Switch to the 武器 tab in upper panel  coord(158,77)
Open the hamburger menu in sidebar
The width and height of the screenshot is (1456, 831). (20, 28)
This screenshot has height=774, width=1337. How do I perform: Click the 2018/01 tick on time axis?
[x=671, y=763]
--
* WORK ITEM
Reproduce all the records precisely.

* RESULT BELOW
Switch to the 武器 tab in upper panel  coord(158,77)
Open the hamburger menu in sidebar
The width and height of the screenshot is (1456, 831). (20, 28)
This screenshot has height=774, width=1337. How do I perform: Click the 2018/01 tick on time axis?
[x=671, y=763]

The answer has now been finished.